Il fait partie de la minorité des Yézidis, qui formaient la plus grande communauté à Bachiqa, réputée pour sa diversité ethnique et religieuse, mais aussi pour ses olives et son arak (un alcool anisé).
Les considérant comme hérétiques, l'EI leur a fait subir des traitements particulièrement cruels, exécutant des hommes et réduisant des femmes à l'état d'esclaves sexuelles.
Déplacés pendant près d'un an et demi, Wissam et sa famille n'ont pas hésité à revenir s'installer à Bachiqa, aujourd'hui aux allures de ville fantôme, après sa reconquête en novembre par les combattants kurdes, également engagés dans la lutte antijihadistes.
Il a aussitôt rouvert son échoppe de spiritueux dont les vitres ont été entièrement soufflées par l'EI qui interdit la consommation de l'alcool et de tabac dans son "califat", les zones sous son contrôle en Irak et en Syrie voisine.
'Les jihadistes buvaient'
Son cousin, Jalal Khalil, n'a pas été aussi chanceux.
"Daech a mis le feu à mon échoppe, saccagé ma maison, effacé tous les logos de boissons alcoolisées sur les devantures des magasins, invoquant les valeurs de l'islam", dit-il, les larmes aux yeux, en utilisant un acronyme en arabe de l'EI.
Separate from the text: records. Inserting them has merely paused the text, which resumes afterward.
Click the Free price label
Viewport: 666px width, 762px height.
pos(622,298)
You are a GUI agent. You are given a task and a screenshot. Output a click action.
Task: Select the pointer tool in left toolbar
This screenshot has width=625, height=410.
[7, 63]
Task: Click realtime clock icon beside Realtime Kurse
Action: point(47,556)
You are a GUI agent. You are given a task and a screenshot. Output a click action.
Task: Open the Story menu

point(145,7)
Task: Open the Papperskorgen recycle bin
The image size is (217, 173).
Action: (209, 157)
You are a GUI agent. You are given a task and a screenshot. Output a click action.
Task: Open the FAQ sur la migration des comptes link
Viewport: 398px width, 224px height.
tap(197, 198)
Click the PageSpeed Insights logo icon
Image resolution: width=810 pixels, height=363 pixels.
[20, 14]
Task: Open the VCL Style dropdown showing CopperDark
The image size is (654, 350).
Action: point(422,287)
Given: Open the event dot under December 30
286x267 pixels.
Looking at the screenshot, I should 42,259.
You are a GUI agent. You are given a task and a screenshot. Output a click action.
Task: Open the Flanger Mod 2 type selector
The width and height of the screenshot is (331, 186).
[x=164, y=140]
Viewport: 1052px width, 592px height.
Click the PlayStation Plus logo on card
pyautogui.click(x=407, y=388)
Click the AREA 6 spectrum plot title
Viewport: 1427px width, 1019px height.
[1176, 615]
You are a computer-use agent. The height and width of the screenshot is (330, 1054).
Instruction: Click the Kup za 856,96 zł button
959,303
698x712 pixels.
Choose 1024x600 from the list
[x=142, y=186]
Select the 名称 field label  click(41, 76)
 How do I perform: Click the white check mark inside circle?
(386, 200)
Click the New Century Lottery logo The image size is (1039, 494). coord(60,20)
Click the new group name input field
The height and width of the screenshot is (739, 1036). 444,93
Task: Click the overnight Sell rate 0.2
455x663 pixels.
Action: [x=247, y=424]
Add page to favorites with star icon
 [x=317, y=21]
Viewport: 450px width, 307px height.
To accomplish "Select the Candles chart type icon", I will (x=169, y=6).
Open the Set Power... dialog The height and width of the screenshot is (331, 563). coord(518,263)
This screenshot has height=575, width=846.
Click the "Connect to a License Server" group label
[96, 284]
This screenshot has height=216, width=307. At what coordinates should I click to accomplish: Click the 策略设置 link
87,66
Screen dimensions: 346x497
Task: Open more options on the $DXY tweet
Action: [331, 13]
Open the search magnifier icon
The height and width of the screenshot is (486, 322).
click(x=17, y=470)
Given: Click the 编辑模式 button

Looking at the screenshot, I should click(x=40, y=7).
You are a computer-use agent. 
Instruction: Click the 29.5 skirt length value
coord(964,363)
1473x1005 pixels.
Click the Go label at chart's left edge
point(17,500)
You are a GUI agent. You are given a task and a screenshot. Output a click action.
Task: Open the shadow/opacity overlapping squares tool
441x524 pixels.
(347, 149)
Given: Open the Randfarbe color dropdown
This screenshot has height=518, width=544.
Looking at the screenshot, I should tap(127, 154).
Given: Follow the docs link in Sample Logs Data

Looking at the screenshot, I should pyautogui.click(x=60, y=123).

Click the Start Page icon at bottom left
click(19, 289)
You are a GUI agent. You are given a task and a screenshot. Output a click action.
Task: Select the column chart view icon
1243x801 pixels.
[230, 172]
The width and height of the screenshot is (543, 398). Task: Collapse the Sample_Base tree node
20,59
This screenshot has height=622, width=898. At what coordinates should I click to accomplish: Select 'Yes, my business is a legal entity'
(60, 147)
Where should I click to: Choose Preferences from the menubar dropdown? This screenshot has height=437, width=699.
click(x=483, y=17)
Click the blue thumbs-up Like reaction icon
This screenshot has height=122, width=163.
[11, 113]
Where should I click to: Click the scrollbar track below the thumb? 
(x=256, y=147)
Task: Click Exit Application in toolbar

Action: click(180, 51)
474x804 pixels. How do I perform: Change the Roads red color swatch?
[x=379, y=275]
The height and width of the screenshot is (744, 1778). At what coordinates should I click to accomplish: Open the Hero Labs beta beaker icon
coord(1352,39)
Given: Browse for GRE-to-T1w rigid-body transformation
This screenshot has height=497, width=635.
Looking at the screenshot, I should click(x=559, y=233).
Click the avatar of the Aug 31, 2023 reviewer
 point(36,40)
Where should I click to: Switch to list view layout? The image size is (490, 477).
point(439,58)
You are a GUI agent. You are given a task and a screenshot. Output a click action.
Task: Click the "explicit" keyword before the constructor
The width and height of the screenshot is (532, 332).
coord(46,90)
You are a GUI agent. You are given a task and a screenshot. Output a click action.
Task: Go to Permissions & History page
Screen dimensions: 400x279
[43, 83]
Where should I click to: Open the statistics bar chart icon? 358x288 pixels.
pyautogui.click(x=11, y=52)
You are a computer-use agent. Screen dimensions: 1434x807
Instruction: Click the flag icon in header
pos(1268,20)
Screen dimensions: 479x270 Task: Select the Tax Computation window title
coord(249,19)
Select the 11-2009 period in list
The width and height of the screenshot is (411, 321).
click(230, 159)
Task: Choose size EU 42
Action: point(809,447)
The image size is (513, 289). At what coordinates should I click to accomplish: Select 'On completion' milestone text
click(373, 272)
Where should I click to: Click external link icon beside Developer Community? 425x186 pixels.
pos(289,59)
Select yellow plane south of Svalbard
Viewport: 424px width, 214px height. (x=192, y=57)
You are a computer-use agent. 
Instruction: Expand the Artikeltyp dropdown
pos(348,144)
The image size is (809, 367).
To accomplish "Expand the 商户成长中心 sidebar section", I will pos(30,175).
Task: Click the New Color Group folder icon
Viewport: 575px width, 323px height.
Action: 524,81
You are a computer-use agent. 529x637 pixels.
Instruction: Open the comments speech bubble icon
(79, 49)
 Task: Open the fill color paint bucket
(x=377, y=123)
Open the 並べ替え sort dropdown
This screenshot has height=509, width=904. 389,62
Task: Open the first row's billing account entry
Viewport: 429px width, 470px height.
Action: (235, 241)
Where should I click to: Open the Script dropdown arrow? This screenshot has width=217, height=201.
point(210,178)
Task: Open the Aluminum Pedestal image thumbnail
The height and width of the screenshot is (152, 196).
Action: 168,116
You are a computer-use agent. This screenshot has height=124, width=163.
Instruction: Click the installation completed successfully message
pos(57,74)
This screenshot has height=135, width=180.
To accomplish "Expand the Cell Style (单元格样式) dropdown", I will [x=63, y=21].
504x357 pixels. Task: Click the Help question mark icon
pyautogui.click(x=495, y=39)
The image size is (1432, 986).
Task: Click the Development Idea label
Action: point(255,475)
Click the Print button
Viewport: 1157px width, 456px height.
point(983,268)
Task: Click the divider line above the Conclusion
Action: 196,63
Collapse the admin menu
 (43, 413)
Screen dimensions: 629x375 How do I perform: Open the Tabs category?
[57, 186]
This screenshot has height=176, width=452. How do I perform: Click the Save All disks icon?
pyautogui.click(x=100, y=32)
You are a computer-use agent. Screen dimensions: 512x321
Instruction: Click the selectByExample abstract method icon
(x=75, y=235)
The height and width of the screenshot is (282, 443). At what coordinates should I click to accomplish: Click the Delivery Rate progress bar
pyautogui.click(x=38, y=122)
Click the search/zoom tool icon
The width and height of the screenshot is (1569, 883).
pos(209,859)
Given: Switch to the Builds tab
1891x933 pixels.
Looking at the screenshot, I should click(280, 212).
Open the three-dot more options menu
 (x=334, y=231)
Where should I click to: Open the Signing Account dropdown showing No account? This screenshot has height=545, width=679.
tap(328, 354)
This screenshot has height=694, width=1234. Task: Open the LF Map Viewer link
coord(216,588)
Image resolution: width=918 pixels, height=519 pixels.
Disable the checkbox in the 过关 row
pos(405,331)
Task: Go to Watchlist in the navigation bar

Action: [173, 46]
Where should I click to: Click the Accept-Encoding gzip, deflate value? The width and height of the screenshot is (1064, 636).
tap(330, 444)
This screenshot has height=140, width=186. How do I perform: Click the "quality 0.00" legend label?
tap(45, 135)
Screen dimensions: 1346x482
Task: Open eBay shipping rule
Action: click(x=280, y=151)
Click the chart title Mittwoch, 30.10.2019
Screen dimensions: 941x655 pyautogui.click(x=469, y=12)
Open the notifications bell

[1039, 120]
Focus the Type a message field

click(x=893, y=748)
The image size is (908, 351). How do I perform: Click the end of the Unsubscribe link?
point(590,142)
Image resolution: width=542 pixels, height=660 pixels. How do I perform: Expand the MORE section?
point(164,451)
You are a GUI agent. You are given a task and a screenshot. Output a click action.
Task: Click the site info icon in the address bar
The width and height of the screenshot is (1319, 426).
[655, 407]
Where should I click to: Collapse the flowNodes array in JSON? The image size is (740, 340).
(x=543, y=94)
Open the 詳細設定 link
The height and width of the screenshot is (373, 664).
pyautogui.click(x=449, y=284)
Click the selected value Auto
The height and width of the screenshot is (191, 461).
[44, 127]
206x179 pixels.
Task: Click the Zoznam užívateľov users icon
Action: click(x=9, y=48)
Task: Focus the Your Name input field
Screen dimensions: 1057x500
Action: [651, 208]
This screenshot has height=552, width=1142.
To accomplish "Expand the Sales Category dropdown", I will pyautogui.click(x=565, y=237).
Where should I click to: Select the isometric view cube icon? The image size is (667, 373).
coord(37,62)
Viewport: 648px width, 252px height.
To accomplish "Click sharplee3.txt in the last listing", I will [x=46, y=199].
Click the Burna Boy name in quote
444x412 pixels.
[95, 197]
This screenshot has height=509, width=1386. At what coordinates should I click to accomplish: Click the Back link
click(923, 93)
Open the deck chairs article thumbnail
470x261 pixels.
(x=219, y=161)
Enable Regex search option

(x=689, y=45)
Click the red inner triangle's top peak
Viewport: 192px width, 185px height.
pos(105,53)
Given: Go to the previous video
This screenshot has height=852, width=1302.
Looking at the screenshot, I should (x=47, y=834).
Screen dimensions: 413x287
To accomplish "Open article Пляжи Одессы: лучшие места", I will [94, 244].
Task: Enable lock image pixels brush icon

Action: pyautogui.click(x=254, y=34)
"Mais quand on est revenu, on a trouvé dans les maisons des canettes de bières, des bouteilles d'alcool récemment entamées, des paquets de cigarettes ouverts... Les jihadistes buvaient et fumaient!" intervient rageusement Wissam.
A quelques centaines de mètres, Bassam Abdel Mahmoud tient lui aussi une petite épicerie avec des produits de première nécessité, "mais l'alcool représente plus de 50% des ventes", confie-t-il.
Malgré des températures glaciales et très peu de clients, les deux magasins restent ouvrent de huit à 20 heures tous les jours.
Tentant de s'adapter, les habitants racontent un retour difficile à Bachiqa.
"On a vu des dizaines de cadavres de jihadistes dans les rues. Daech avait placé des engins explosifs dans nos maisons, détruit nos lieux de culte. Les murs de la cité étaient couverts des graffitis à la gloire de l'EI", raconte, amer, Jalal Khalil.
Une grande partie des habitations ont été aussi rasées par les raids de l'aviation de la coalition internationale dirigée par les Etats-Unis, qui aide les forces irakiennes à chasser l'EI de Mossoul, son dernier grand fief en Irak, et du reste du pays.
Posters érotiques
Dans les rues quasi-désertes, un tracteur transportant une citerne vend de l'eau, des pancartes proposent un service de déblayage et nettoyage de maisons et des jeunes d'une vingtaine d'années s'affairent à repeindre en jaune et blanc les bords des trottoirs.
"Nous sommes originaires de Bachiqa mais nous habitons encore dans le bourg voisin où nous nous sommes réfugiés depuis un an et demi", raconte Mourad Khairy, un étudiant en architecture.
"Avec un groupe d'amis nous venons tous les vendredis (premier jour du week-end en Irak) prendre soin de notre ville", dit-il en étalant, grand sourire aux lèvres, une grosse couche de peinture blanche sur des inscriptions de l'EI.
Il est midi. Les premiers clients commencent à arriver au magasin de Wissam. Nazar Amer s'est réinstallé à Bachiqa avec ses parents il y a une semaine. Il achète six canettes de bières pour les partager avec ses cousins et amis, alors qu'il n'a que 15 ans.
Ses yeux se posent sur trois posters accrochés au dessus de la porte d'entrée du magasin. Ils représentent des jeunes filles aguicheuses, posant presque nues avec des bières.
"Ces posters-là, Daech s'est bien gardé de les détruire!" ricane Wissam.